Mendengar jawaban yang sangat jeli itu, serta-merta para
ahli hadits yang hadir waktu tersebut berebutan membacakan hadits yang
telah disebutkan oleh Abu Tsaur dari segala thuruq atau jalur
periwayatan yang ada pada mereka. Salah satunya berkata, “Telah
menceritakan si Fulan kepadaku..” Yang lain menimpali, “Kami mengenalnya
melalui riwayat si Fulan..” Sampai akhirnya mereka membahas derajat
berbagai macam riwayat hadits tersebut.
Melihat hal ini, si tukang memandikan jenazah berkata heran, "Aduhai.. Ke mana saja kalian sebelum ini?"

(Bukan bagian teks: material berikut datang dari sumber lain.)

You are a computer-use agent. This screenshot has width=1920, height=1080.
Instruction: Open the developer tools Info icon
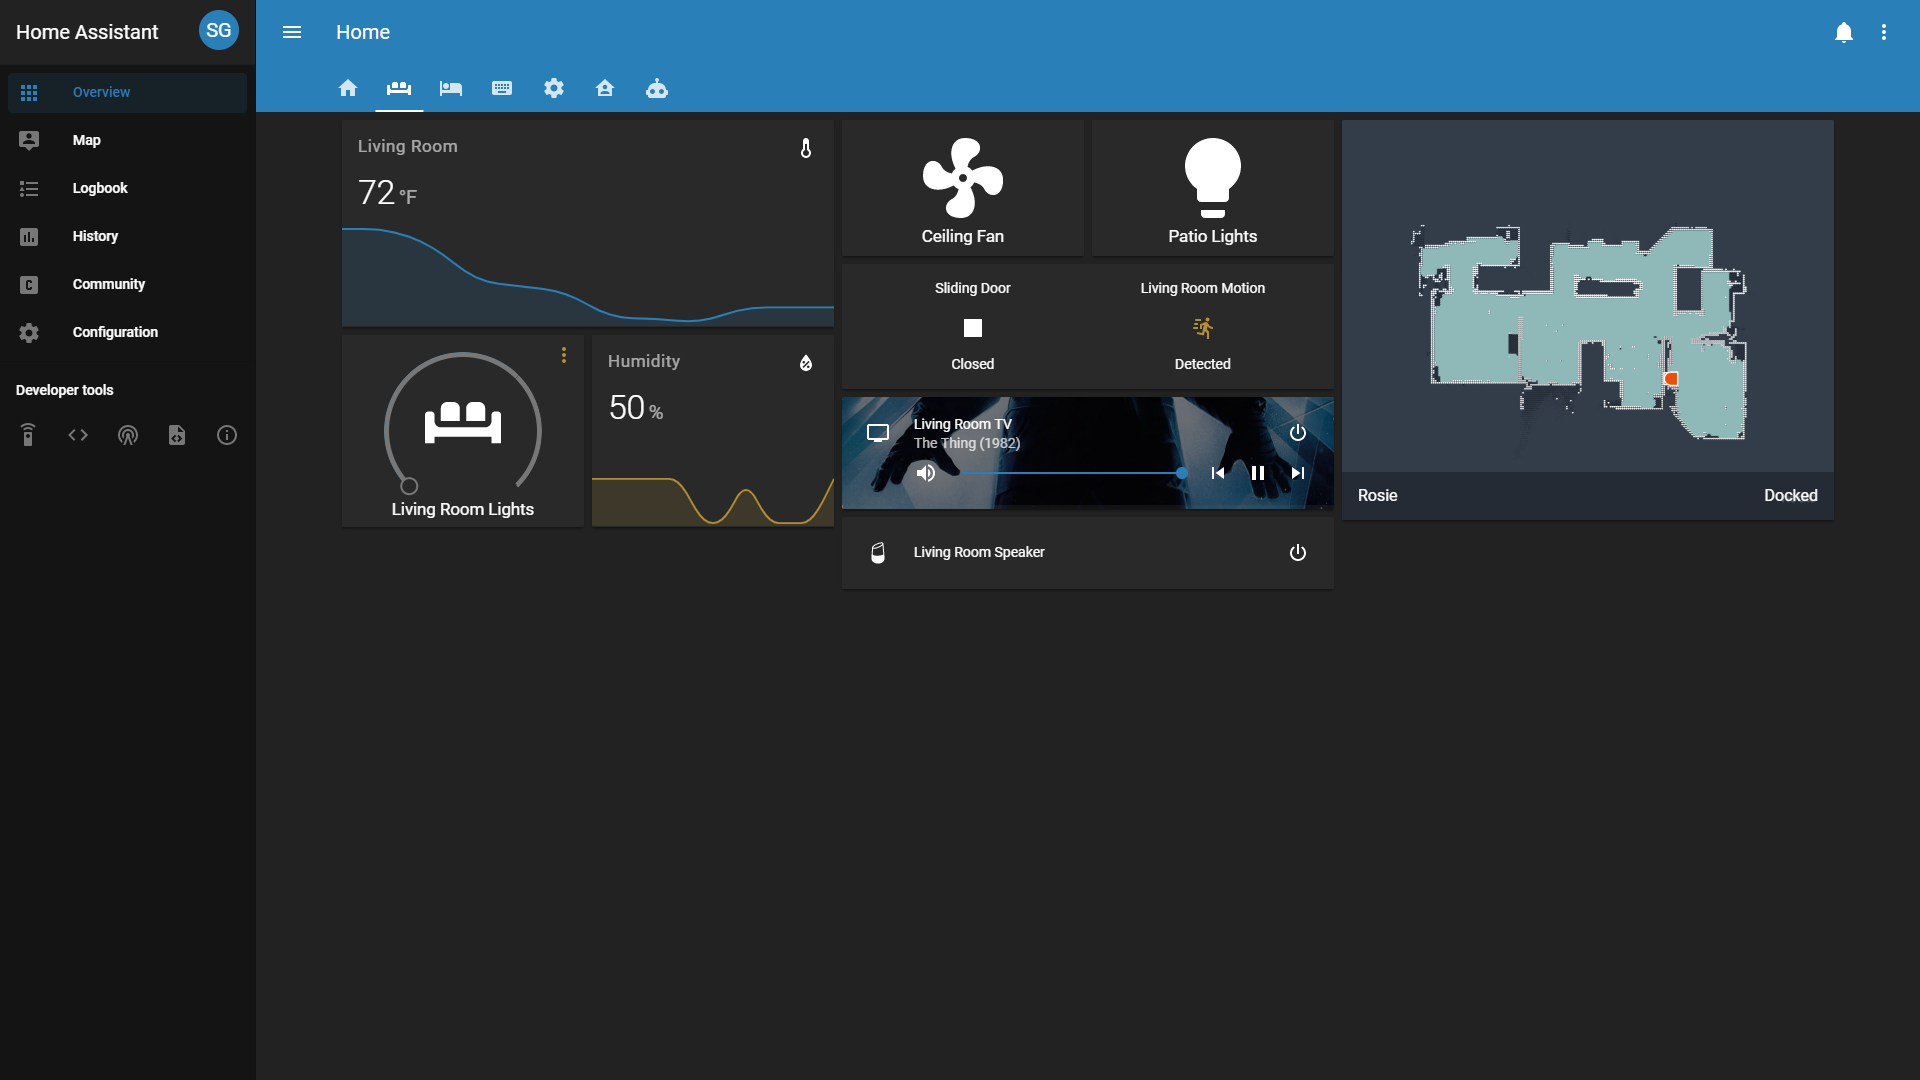click(227, 435)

Kisah ini sama sekali bukan dalam rangka merendahkan
kedudukan para Imam Ahlil Hadits yang mulia. Tidak. Ini hanya, gambaran
penting atas apa yang disampaikan Al Imam Asy Syafi'i. Beliau menyatakan
bahwa Ahli Fiqih bagaikan dokter yang bukan hanya tahu tentang khazanah
obat, melainkan juga kondisi pasiennya. Sementara itu para Ahli Hadits
adalah apotekernya.
Sudah seharusnya mereka bekerjasama, bukan saling menjauh
dan saling mengatakan bahwa yang satu tak paham obat, yang lain tak
mengerti pasien. Atau mengatakan bahwa Ahli Fiqih banyak membuat bid'ah,
padahal sebenarnya pendapat mereka berdasar sumber yang shahih tapi
disesuaikan dosisnya dengan kondisi masyarakat pada waktu dan tempat
tertentu. Atau mengatakan bahwa Ahli Hadits menyusahkan orang, padahal
mereka memang hanya memberikan obat dengan dosis yang belum ditulis.

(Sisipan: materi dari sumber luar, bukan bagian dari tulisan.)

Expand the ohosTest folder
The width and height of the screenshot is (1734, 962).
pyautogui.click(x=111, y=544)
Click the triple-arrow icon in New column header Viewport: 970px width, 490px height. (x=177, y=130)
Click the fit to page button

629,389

Kalau yang dimaksud Ustadz Sunnah dan Kajian Sunnah adalah
para Ahli Hadits, pergi ke Apoteker memang menjadikan kita memperoleh
obat. Jawabannya terang dan pasti; sakit A maka obatnya X.
Tapi cobalah sesekali datang ke majelis Ahli Fiqih yang
mungkin tidak tampak sebagai Ustadz Sunnah dan Kajian Sunnah; barangkali
di sana kita akan berjumpa dokter yang akan memeriksa kesesuaian
kondisi badan kita dengan obat yang ada.